Ваше задание: Пожалуйста, перепишите фрагмент текста о Блоке, который открывается словами «Март 1914 г.» и завершается словами «декабря 1913 г.», изменив в нём «мороз» на «холод».

Показанный текст:
************

Черновик стихотворения «Как океан меняет цвет…»
Март 1914 г.
10 января 1913 г.
Жестко мне, тупо, холодно, тяжко (лютый мороз на дворе). С мамой говорю по телефону – своим кислым и недовольным голосом и не могу сделать его другим. Уехать что ли куда-нибудь? Куда?
23 декабря 1913 г.
Совесть как мучит!
Дневник А. Блока
Глава пятнадцатая
Годы возмездия
Не может сердце жить покоем!
Не могу писать. Может быть, не нужно. С прежним «романтизмом» (недоговариванием и т. д.) борется что-то, пробиться не может, а только ставит палки в колеса.
1909 г.
Из записных книжек А. Блока
Эта зима 1911—12 года прошла под глубоким и упорным впечатлением нового открытия: Ал. Ал. узнал Стриндберга, на которого указал ему Пяст, указал настойчиво, так что и потом Ал. Ал. неоднократно повторял: «Пяст научил меня Стриндбергу». Открытие Стриндберга он считал одним из событий в своей жизни. Стихийное начало, глубокий мистицизм, специальная склонность к глубокому изучению естественных наук, общая культурность европейского склада – такое сочетание оказывалось до крайности знаменательным для Блока, и в этом периоде всякий шаг его жизни был буквально связан со Стриндбергом.

************

Извлечённые записи:
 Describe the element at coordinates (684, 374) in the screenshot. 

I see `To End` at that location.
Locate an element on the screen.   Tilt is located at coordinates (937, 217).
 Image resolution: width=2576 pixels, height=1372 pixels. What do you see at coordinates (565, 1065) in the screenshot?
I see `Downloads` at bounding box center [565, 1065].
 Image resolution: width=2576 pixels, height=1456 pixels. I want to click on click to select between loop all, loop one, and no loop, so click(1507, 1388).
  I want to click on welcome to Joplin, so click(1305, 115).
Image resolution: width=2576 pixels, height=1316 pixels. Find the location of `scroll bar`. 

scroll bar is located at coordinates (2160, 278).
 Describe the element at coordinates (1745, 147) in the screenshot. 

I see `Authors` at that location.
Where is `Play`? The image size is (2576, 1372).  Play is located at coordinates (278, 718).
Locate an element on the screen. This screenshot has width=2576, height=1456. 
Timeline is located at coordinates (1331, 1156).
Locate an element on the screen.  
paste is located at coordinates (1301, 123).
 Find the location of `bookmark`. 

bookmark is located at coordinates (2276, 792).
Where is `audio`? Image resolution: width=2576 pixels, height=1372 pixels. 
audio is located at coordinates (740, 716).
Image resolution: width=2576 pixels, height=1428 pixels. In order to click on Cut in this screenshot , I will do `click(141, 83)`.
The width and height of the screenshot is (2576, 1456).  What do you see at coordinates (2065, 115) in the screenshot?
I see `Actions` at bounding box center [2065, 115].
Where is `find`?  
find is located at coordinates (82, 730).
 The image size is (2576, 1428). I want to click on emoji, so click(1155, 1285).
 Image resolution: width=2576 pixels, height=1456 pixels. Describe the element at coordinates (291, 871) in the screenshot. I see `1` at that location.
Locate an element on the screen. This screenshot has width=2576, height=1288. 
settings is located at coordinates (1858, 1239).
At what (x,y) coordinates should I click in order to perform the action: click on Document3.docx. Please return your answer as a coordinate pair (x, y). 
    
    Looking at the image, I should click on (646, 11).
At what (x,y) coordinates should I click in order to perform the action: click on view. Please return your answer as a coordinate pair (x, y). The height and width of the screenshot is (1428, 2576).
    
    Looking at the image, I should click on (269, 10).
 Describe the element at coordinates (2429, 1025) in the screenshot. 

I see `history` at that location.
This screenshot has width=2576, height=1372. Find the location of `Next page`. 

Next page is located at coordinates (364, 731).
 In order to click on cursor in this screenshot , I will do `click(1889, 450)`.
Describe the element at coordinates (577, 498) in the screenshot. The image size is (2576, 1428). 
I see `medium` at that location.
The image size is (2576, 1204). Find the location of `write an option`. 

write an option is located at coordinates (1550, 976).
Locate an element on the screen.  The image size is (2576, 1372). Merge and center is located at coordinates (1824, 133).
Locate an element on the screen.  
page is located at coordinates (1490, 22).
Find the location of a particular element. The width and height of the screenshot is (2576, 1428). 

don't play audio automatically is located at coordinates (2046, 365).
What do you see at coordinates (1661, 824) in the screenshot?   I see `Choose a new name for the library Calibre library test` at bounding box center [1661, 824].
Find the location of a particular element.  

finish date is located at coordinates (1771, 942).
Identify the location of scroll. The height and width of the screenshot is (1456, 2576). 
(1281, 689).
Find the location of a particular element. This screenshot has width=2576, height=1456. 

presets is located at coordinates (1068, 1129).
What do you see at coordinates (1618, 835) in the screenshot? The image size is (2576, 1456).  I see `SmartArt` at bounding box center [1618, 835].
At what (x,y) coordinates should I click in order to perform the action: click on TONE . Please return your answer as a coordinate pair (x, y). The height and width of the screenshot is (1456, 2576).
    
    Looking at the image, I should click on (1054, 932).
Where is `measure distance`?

************

Решение задачи:
Март 1914 г.
10 января 1913 г.
Жестко мне, тупо, холодно, тяжко (лютый холод на дворе). С мамой говорю по телефону – своим кислым и недовольным голосом и не могу сделать его другим. Уехать что ли куда-нибудь? Куда?
23 декабря 1913 г.